In fact, the commercials themselves are so Postmodern,
aren’t they? Surely someone has pointed this out.
Surely, someone has noticed this glaring sunlight
obstructing our vision of the road. Yes, Lyotard says
that ‘Postmodernism’ is the “incredulity toward
metanarratives.” But if the grand metanarrative
has collapsed then obviously, as many real (as opposed
to fake and fraudulent) philosophers are saying, the
solemn, personal narrative has been enthroned. Your
story, my story, his story, her story, their story,
is now worthwhile, if it is not subsumed under a grand
metanarrative; your life is now (or always was, I
can’t figure that one out), a text, so write it, speak
it, tell it and live it. Disregard truth so-called
and dismantle the grand metanarratives. That’s right,
you don’t see a Mac in those commercials because we,
WE, have made the Mac into a metanarrative with its
own myths, rituals, heroes, antiheroes, warlike struggles
and meaning-blessings from on high by technological
priests; we’ve done it through all the smaller narratives
that make up the ‘Mac Web’. Each website is a testimony
of its publisher and writers. Yet, we hang on to metanarratives.

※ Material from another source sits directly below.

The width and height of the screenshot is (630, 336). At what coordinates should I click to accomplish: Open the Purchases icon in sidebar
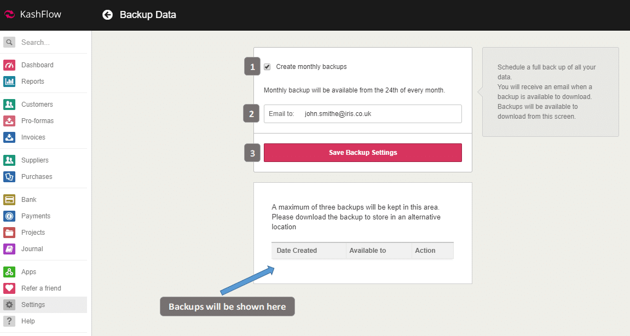click(x=9, y=177)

Oh, the paradox of it all. Anyway…

No Enlightenment evidentialism here, folks. No historical
references or setting, but a kind of infinite passion
planted and growing out of a contingent, finite ground
which has all necessary nutrients for spontaneous
(re)generation. Eight of them in fact. Eight different
commercials. No, it’s not Enlightenment rationalism
we see here, but the awkward stepson of it – Romanticism.

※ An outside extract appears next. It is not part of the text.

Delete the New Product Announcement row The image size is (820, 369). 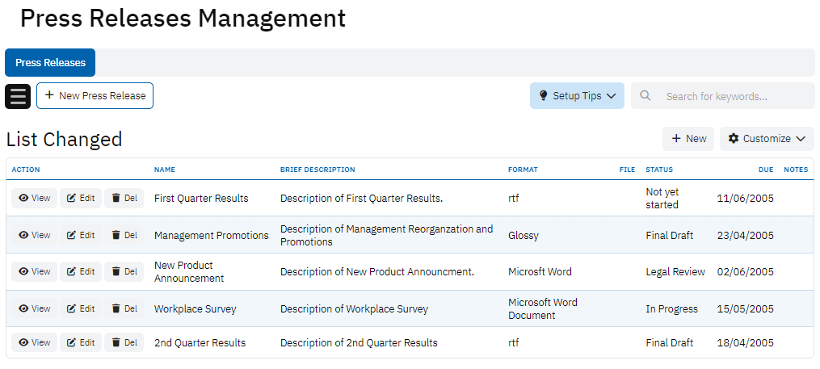[x=124, y=272]
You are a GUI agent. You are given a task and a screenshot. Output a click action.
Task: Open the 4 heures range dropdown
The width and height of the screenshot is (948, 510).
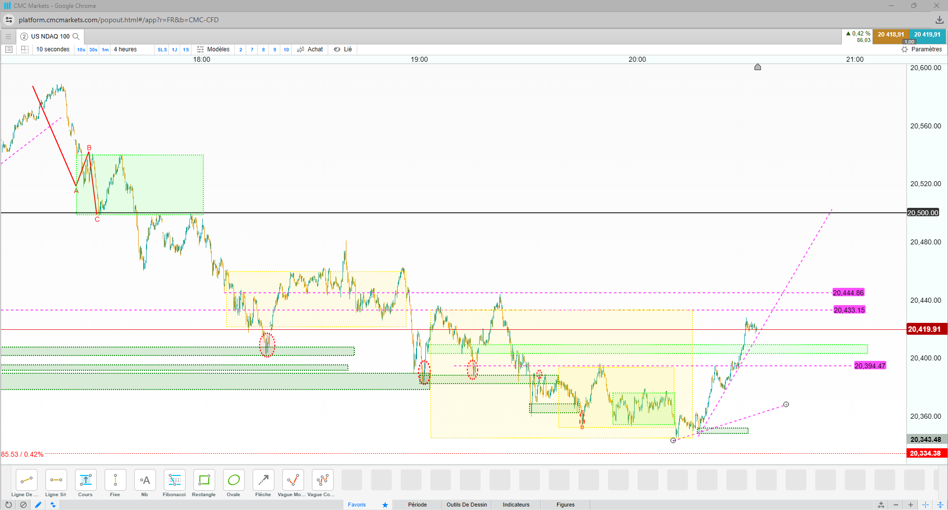coord(125,49)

Romanticism, with its emphasis on the “ineffability
of inspiration” [i.e., Applelust], the prompting
of emotion over reason, the human drama worked out
against the background of a curious and dangerous
Nature, the Organism; we see a celebration of the
imaginative, spiritual, emotional, creative and artistic
depths of the human spirit. Romanticism is the idolatry
of self-assertion, sometimes on titanic scales (Napoleon
and the French Revolution), yet more oft times of
one person’s encounter with It, and the change brought
about.

Back to religion, with which I started this essay.

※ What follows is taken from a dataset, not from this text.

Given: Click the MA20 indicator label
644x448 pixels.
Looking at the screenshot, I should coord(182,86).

We all know the tradition, the Reformed Tradition
perhaps, or the patristic “What does Jerusalem
have to with Athens?” so asked Tertullian in
the great conflict of faith and reason we read in
the opening chapters of the church. Indeed, what
does Cupertino have to do with Redmond?!
Is
it “faith seeking understanding” or “understanding
seeking faith”? It seems the former in many ways:
One can’t get it until he makes the leap; to get into
Apple one has to be in Apple. You won’t get faith
unless you have faith. Regeneration through a leap
of faith in which the scales fall off of our eyes
and we see, for the first time, what was there all
along; we see but retain our inherent blindness, because
the eyes are no longer the organs of sight; and neither
are the eyes merely windows through which we “look
out” to grasp the world. It’s presented to us
in faith.

Someone says “I get it,” and another talks
of the “friend” the Mac has become and one
talks about “soul” and one talks of taking
“the leap,” (read Kierkegaard all the way
here, brothers and sisters, another philosophical and
literary reference, these people are not dumb), and
so on. Put it all together, and add what I have said
about testimonies, and what do you have? That’s right,
all together now… “The
singular expression through multiple forms of a kind
of fideistic mysticism or religious awakening which
was brought about from using a Mac.”
Nothing
new here. Simply put, tracing the lines and connecting
the dots once you watch all of them in succession, this
ad campaign says the Mac is something that you get only
after you take a leap of faith, and then, once baptized
into the clan, once regenerated by the Mac spirit –
more of a zeitgeist really, a kind of passion’s stance
toward all things as things – through the act of faith,
you will then get it and will see the world, yourself
and PCs in a completely different way.

Think different, er, I mean, take the leap.